SR-4835, a small molecule inhibitor currently in phase I clinical trials, targets transcriptional kinases Cdk12 and Cdk13. Biochemical and structural analyses could highlight SR-4835’s selectivity towards Cdk12/Cdk13 over other CMGC kinase family members. We determined the crystal structure of the Cdk12/CycK heterodimer in complex with SR-4835 at 2.7Å resolution, revealing a unique hydrogen bond network mediated by the kinase hinge region. The structural insights provided offer a foundation for optimization and design of reversible Cdk12-specific inhibitors and could facilitate the basis for the development of novel cancer therapeutics. The full study from Max and coworkers is now published in The Journal of Biological Chemistry.

Inga and Matthias wrote a review article on the “Structural aspects of inflammasome-forming NOD-like receptors” for the book Fundamentals of Inflammasome Biology, edited by Pablo Pelegrín. In this review, they provide a state-of-the-art overview of the NLR family of proteins, from conserved sequence motifs to the quaternary assembly of the inflammasome; involving NLRP or NLRC sensory proteins, the adaptor ASC, and pro-caspases as downstream effectors. They discuss whether all NLRs function according to a similar mechanism and whether targeted inhibition appears feasible for the specific treatment of inflammatory diseases. Read this review here.

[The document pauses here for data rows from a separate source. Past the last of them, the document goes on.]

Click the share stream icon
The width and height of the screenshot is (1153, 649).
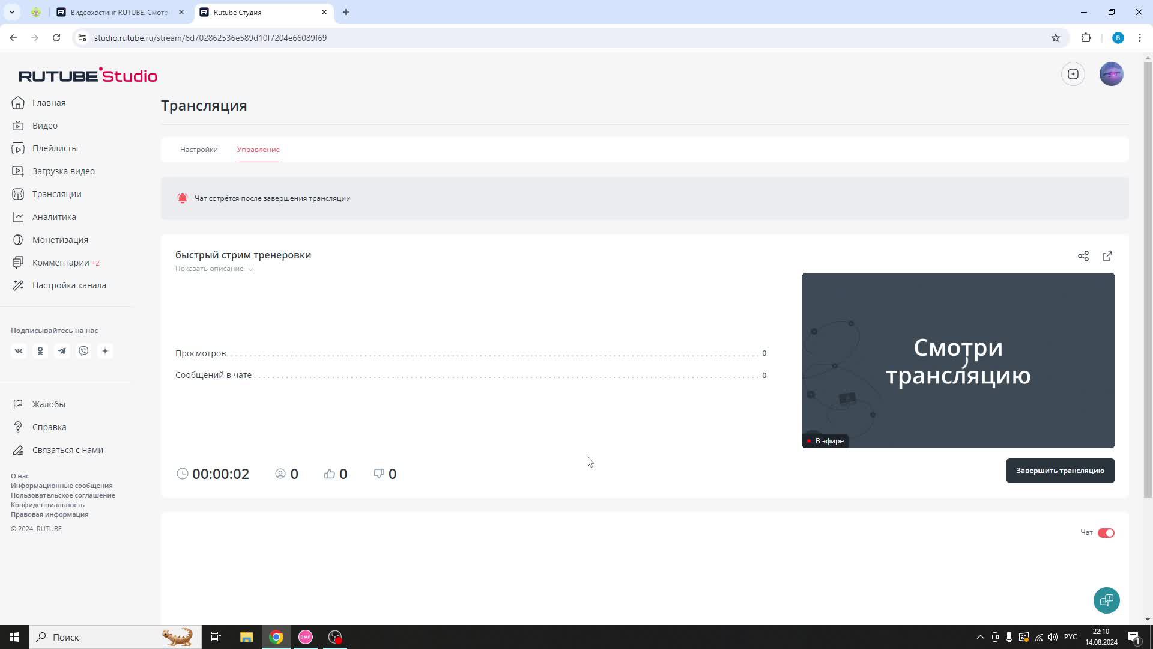tap(1083, 256)
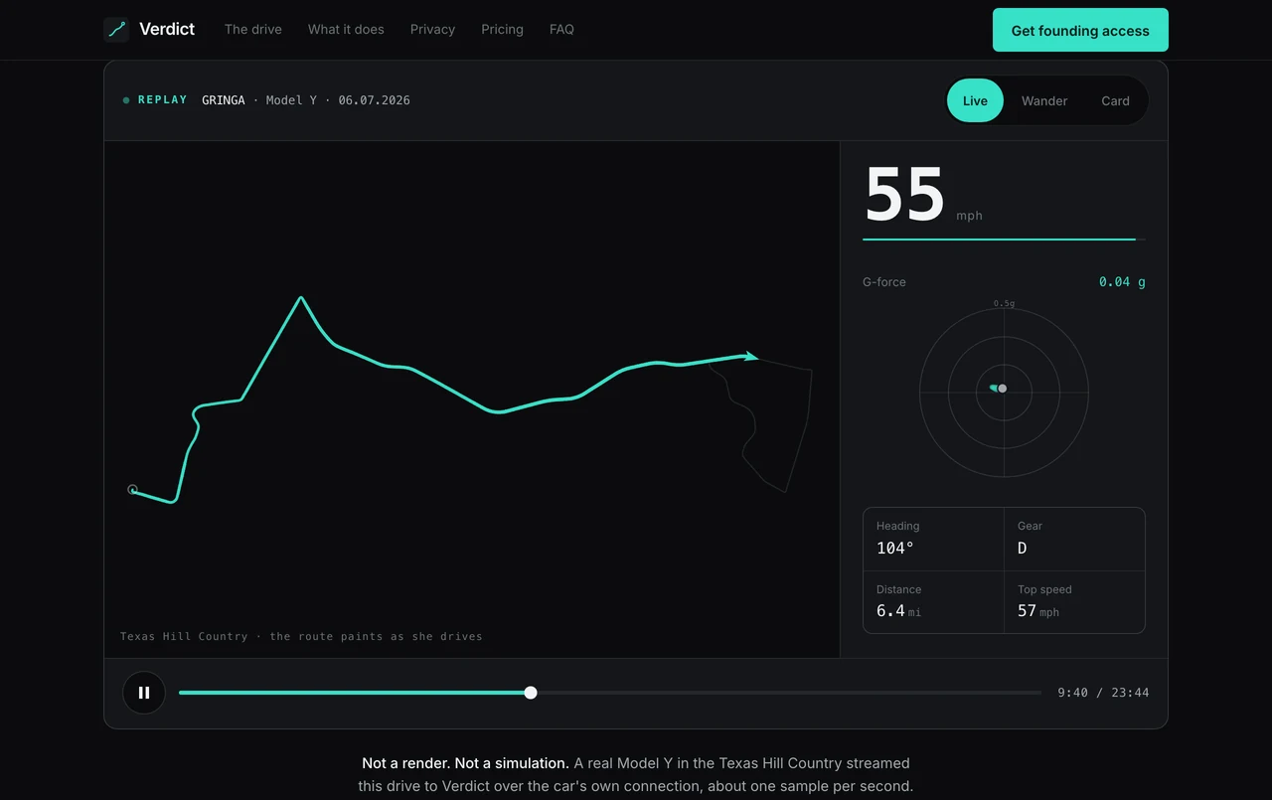The image size is (1272, 800).
Task: Click the green REPLAY status dot
Action: [126, 100]
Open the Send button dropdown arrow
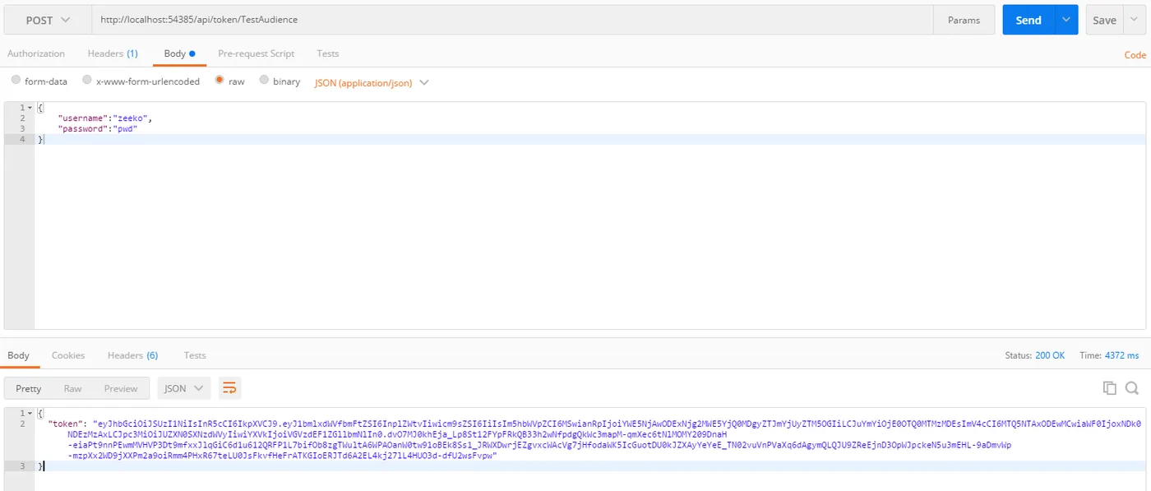 point(1066,20)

We are very pleased to announce that Matthias has been awarded an ERC Advanced Grant for his proposal on the NLRP3 inflammasome. The EU will fund the work programme "Exploring inflammasome activation and targeted inhibition" (or "NalpACT" for short) for the next five years. Watch out, what comes out of this endeavour.

Our study on the type III CRISPR associated CalpL-T-S cascade has just been published in Nature. It’s an amazing story that started out of pure curiosity, when Christophe and Gregor decided to look into the structure and function of the enigmatic CalpL protease. The project really took off, when Niels joined the team and determined the crystal structure of CalpL alone and in complex with its activator cA4. Using bioinformatics, we figured out that the target of the protease is a small protein that we named CalpT. In a fantastic cooperation with the labs of Dmitri Svergun, Malcolm White, Bela Bode and Jonathan Schmid-Burgk we unraveled how the activation of CalpL works and that its target, CalpT, is an anti sigma factor that inhibits the third protein from the operon, the sigma factor CalpS. In the end, the CalpL-T-S cascade provides a direct connection between type III CRISPR mediated foreign RNA detection and the transcription machinery of the cell.